Eso es lo que hoy celebra la Iglesia. La Inmaculada Concepción de la Santísima Virgen María, el comienzo de la nueva y definitiva humanidad, el salto en la cadena evolutiva del hombre viejo, precario, destinado a la muerte, motivado aleatoriamente por sus egoísmos, al Hombre nuevo, en este caso a la Mujer nueva, la entregada a Dios y por eso capaz de vivir su Vida y llevar a la humanidad a la perfección.

La inmaculada Concepción es una fecha tan magna como la de la Encarnación, la Anunciación –que es la inmaculada, también, concepción de Jesús. María y Jesús, los dos únicos seres humanos que nacen en estado de gracia plena, sin pecado y por eso con la facultad de alcanzarnos esa gracia santificante, capaz de llevarnos a la vida eterna, a nosotros los que a ellos nos unimos por la fe.
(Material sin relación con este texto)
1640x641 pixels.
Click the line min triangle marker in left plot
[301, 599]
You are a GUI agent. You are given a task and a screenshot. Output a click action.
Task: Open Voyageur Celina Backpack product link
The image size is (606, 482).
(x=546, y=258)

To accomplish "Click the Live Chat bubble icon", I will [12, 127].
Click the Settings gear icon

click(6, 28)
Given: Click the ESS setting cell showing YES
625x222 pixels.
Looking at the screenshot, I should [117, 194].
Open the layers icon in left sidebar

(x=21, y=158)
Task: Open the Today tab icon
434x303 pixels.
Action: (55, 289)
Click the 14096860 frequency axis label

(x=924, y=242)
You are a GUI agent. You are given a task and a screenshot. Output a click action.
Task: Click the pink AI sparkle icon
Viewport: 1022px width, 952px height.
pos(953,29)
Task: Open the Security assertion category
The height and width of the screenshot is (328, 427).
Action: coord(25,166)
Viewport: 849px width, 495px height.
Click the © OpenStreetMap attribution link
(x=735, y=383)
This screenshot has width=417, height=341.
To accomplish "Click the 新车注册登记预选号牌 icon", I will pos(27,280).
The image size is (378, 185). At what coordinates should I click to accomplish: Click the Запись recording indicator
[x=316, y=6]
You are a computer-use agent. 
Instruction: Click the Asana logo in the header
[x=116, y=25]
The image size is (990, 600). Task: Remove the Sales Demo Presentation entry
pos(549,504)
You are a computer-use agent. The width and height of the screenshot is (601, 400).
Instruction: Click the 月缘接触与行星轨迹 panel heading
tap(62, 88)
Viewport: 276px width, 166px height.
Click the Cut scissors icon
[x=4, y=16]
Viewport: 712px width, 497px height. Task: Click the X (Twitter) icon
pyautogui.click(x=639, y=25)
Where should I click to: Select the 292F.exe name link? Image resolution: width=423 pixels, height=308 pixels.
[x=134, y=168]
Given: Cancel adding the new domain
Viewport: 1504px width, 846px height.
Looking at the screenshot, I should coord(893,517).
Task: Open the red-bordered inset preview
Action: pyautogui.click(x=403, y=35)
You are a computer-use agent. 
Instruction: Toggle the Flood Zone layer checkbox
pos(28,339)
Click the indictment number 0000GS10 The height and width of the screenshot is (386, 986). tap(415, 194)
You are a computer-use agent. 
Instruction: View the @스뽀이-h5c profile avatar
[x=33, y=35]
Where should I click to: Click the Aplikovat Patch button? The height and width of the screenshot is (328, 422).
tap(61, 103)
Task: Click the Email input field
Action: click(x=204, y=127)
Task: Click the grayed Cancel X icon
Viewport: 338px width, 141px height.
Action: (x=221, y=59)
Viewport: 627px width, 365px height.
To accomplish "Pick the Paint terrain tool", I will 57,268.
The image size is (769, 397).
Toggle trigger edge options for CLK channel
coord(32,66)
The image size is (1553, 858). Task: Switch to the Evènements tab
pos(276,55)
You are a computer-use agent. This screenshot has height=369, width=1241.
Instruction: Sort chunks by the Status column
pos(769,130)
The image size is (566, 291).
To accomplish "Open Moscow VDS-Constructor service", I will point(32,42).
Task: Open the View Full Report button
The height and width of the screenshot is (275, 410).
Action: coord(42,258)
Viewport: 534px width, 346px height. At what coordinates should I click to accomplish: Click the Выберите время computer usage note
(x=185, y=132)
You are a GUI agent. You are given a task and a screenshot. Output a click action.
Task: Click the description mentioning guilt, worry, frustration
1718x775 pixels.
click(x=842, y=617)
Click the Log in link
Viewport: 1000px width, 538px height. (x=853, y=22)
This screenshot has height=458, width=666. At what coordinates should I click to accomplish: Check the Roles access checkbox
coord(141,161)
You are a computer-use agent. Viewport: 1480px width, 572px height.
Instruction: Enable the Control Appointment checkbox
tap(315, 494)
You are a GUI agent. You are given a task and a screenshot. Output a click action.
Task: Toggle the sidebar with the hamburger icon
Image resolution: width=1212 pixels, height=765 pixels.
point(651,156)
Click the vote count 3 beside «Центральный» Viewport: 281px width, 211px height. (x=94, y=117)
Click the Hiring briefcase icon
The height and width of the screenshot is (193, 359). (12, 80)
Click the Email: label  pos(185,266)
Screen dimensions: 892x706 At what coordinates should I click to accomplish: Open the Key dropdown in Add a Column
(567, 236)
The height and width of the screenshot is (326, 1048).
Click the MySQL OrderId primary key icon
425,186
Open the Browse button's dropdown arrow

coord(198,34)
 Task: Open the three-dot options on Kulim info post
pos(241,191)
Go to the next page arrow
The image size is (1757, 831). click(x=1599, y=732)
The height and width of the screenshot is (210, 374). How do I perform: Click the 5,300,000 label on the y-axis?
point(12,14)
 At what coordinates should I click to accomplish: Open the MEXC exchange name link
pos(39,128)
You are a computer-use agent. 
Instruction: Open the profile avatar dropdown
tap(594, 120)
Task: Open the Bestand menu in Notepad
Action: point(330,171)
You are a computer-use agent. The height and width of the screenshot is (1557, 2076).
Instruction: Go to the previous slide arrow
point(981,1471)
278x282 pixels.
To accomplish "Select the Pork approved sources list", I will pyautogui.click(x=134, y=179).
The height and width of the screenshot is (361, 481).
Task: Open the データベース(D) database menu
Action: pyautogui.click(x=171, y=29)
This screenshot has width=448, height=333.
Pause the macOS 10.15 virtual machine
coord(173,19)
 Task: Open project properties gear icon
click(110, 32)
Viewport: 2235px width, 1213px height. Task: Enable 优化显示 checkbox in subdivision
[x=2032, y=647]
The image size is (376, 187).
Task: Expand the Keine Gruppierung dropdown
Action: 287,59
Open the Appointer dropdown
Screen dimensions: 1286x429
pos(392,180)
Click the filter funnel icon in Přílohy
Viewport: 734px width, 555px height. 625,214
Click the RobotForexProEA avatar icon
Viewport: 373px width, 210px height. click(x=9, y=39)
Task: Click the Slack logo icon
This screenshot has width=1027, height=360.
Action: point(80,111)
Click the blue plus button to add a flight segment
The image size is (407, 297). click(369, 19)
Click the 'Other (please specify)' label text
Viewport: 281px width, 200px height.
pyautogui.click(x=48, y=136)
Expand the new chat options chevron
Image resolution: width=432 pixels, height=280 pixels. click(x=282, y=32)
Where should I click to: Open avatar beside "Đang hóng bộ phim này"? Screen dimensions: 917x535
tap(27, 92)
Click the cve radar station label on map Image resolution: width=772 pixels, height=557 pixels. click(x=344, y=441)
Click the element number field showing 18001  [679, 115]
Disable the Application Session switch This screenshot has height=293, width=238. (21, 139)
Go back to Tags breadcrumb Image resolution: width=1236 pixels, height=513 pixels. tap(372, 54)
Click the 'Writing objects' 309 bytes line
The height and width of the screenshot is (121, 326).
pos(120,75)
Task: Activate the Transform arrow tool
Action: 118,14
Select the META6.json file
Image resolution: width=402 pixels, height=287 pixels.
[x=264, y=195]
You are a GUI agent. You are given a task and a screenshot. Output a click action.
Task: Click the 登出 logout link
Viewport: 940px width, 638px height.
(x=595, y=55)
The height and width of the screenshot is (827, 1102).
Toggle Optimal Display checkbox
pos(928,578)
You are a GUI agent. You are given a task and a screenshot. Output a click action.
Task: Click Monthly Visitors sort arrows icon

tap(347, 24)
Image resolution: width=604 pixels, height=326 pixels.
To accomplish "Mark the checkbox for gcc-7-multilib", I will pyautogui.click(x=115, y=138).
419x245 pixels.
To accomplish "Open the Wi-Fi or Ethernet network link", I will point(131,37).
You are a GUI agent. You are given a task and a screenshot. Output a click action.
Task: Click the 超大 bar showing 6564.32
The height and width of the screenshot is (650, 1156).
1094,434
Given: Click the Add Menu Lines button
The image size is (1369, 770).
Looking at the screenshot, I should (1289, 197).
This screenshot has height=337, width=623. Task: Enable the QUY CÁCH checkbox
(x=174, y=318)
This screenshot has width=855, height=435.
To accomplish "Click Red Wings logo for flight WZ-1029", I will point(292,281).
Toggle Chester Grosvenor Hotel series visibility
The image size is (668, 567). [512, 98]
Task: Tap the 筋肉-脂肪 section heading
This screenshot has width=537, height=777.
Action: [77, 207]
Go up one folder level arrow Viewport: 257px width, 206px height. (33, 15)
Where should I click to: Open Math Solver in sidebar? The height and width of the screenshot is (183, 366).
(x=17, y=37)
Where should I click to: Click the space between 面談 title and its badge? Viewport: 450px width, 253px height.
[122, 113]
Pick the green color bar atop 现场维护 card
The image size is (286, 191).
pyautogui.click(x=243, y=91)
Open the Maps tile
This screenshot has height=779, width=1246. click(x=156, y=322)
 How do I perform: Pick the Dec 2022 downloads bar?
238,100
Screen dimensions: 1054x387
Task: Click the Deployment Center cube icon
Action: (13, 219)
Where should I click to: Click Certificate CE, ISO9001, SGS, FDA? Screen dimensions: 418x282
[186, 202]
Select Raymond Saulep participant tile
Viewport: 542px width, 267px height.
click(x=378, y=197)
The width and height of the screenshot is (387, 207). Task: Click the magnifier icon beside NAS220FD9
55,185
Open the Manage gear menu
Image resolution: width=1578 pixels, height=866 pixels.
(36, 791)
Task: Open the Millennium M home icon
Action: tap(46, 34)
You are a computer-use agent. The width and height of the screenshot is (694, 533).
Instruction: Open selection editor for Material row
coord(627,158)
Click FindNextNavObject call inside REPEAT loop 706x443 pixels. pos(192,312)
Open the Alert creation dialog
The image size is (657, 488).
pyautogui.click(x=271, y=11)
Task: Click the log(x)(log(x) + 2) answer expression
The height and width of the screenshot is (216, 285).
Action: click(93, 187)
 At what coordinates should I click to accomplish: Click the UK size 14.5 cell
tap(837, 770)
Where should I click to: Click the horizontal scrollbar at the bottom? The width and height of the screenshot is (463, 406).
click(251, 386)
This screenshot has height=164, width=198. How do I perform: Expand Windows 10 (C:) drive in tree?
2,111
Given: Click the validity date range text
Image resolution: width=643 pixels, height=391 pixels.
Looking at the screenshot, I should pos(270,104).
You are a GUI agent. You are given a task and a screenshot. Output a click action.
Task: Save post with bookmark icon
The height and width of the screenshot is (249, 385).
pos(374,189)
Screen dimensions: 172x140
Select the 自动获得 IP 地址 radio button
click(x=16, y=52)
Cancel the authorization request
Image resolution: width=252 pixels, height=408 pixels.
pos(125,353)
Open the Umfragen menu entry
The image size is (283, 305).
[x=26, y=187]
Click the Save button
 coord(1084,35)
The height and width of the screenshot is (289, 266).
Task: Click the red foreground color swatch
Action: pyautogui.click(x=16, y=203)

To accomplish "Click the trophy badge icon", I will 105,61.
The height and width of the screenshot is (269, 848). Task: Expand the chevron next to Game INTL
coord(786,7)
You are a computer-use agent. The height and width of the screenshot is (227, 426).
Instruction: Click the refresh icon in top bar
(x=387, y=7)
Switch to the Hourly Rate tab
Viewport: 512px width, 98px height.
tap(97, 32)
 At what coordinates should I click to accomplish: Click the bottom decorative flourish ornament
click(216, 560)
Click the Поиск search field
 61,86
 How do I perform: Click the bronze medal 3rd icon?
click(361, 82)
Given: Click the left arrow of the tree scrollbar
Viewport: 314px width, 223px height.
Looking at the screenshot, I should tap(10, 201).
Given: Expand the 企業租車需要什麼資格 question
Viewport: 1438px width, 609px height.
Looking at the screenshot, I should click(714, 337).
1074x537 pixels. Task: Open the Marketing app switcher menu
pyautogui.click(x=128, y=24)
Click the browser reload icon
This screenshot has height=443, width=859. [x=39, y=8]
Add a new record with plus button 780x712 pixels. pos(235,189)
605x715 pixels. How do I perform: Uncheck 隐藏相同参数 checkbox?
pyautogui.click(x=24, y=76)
La Inmaculada Concepción no es, pues, solo una fiesta piadosa. Es, en la historia del universo, un acontecimiento infinitamente más importante que la Revolución Francesa, que la aparición del primer ‘homo sapiens’, o de la formación de la primera célula viviente, o de cualquier fecha que el hombre conmemore con bombos y platillos.

Quiera la Santísima Virgen, mujer nueva, Madre natural y legítima de Jesús, madre adoptiva de la nueva raza de los hijos de Dios los hermanos de su hijo, hacernos tomar conciencia de esa nuestra dignidad y nos conduzca a comportarnos como hombres renacidos, como dignos hijos suyos, santos, herederos de vida eterna.